Now, some people of this nature (disregard for the law but flashy, outward proclamation of faith) focus so much on "God is my Lord" and how to worship that they forget the very part of the Bible that speaks to superiority of worshippers of God compared to the laws of man. As the story goes, Jesus said, "Give to Caesar what is Caesar's." It is in this respect that the emphasis of worship can sometimes overshadow the need for the Bible as a guide for our life. Because of their good-hearted desire to worship the Word of God, Christians at times do not see that the reason the Word of God can be worshipped, and is worthy to be worshipped, is, in large part, because it reminds us how to live.

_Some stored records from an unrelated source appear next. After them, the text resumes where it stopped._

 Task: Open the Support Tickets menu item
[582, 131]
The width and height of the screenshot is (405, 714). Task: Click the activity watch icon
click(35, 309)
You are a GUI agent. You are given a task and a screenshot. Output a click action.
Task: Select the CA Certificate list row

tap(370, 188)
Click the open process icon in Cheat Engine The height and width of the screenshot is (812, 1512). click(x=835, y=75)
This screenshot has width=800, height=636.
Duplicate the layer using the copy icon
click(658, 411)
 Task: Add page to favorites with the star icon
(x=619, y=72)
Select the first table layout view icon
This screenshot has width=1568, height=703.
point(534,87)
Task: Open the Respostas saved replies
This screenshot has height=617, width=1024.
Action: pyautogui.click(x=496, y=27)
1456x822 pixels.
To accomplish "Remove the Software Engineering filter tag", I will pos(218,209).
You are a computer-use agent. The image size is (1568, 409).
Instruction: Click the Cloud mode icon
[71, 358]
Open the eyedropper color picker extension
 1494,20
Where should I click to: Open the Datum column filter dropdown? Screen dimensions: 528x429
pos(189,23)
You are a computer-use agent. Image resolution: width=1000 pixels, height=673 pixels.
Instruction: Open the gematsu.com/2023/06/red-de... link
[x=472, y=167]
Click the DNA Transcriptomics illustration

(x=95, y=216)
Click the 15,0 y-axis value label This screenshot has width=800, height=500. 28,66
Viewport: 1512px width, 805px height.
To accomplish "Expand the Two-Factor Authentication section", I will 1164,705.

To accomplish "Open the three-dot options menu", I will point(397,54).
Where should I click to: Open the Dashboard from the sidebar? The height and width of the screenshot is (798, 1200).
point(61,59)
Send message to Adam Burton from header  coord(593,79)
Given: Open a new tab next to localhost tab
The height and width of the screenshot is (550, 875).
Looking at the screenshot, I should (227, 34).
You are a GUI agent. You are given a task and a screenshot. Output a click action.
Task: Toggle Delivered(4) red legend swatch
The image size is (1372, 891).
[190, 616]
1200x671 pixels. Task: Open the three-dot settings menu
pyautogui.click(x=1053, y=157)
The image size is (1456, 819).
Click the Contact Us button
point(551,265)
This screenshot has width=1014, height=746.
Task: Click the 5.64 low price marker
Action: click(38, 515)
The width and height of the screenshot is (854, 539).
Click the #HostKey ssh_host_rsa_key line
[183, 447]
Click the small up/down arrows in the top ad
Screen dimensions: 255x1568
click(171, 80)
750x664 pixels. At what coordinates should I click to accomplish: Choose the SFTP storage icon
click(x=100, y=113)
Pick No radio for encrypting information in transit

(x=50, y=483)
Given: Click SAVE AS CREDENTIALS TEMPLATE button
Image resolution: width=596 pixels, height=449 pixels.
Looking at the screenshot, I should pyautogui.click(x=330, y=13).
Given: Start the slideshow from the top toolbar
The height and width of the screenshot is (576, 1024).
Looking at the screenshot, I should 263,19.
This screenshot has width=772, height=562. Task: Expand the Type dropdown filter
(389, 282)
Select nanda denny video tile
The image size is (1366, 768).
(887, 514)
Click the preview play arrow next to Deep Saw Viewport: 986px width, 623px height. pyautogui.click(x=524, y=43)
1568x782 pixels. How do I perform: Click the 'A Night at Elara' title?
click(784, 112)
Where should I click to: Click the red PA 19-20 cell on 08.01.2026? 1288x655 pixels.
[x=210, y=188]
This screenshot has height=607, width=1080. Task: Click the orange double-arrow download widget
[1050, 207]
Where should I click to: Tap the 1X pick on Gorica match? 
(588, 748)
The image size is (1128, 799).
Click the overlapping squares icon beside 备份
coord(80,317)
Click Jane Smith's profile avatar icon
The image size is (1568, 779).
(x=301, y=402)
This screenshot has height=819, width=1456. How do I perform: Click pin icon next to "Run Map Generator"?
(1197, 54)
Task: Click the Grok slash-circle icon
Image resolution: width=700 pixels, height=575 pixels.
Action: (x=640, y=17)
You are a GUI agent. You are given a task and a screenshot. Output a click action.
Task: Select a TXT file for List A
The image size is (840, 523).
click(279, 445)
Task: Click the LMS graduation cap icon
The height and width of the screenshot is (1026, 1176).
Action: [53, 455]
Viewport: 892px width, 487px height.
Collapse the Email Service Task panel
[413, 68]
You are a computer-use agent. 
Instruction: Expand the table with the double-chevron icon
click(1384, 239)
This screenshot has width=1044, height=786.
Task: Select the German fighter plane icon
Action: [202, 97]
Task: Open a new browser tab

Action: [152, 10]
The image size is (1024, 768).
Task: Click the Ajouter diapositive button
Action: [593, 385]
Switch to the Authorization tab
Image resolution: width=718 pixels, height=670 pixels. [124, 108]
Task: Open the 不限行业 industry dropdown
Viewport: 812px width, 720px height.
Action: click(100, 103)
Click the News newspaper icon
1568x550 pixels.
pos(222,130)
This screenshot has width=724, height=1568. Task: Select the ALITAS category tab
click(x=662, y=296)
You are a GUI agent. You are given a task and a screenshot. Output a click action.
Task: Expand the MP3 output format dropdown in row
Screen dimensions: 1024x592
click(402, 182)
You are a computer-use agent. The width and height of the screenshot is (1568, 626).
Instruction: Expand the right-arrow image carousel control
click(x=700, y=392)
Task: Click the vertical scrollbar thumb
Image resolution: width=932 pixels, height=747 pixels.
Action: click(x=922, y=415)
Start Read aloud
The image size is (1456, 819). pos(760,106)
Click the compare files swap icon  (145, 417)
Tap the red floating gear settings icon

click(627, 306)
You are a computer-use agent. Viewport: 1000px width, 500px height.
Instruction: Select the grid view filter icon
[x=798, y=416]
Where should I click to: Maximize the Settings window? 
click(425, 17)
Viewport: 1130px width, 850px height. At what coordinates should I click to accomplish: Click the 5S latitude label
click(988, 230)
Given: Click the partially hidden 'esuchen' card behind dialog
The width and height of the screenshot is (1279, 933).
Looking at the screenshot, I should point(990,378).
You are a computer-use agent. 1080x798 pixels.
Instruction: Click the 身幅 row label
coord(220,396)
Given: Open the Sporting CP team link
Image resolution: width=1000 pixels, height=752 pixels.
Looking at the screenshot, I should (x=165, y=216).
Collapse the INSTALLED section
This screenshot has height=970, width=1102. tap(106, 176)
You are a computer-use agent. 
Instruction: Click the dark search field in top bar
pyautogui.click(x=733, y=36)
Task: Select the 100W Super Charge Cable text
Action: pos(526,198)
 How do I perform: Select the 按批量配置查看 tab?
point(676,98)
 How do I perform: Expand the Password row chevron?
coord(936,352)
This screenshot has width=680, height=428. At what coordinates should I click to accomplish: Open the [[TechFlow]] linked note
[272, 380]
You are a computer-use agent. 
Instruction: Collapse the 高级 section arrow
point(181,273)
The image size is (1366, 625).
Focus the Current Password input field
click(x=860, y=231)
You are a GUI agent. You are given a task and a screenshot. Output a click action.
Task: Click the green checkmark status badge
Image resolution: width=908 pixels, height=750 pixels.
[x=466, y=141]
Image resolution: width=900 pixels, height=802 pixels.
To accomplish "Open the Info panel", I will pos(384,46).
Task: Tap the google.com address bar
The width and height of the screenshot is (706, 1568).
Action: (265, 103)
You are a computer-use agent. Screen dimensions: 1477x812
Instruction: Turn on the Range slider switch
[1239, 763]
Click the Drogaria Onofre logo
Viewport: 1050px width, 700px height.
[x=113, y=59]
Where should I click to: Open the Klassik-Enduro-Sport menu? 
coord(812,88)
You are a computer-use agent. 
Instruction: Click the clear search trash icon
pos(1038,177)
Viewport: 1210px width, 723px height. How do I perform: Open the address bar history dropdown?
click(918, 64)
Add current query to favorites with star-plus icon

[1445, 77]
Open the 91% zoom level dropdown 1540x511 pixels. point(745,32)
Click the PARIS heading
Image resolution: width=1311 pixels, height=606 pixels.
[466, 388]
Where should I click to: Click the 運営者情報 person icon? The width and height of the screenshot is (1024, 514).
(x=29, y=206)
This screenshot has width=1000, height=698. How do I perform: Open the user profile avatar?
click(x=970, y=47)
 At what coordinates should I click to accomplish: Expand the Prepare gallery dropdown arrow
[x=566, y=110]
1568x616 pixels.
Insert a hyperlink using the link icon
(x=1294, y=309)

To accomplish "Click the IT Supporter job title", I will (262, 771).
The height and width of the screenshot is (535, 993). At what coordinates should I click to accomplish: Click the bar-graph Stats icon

People worry about the effects or the means by which God sends us "The Word." It does not matter if God was guiding every letter of the hand of the person that wrote down the messages in the Bible. What matters is that it was written. Why is it any less magnificent to suppose that God created that person of great intelligence, wisdom, and understanding in order that that person could figure out what God's intentions for us were? Sometimes it seems that people want to believe more in magic than in miracles. I once heard creativity defined as the ability to come up with something new given certain guidelines. Could we not surmise that God is more creative than any of us? If we assume this, why does God have to bend the natural order that God created in order to do something spectacular?
There's a line in The Voyage of the Dawn Treader by C.S. Lewis where Aslan (standing as the Jesus figure of the story) asks Lucy, when she reads a spell that makes him become visible when he had been invisible, why she would not expect that he would follow is own natural laws.
It is for this reason that I think that we should put more focus on the parables and the Beatitudes. Many of us do not want to pay close attention to them, for they challenge the way that we like to see ourselves. But these changes are nothing to fear. In fact, adherence to Jesus's teachings and the calmness that comes with the surety of following his advice lead to a more peaceful quality of life.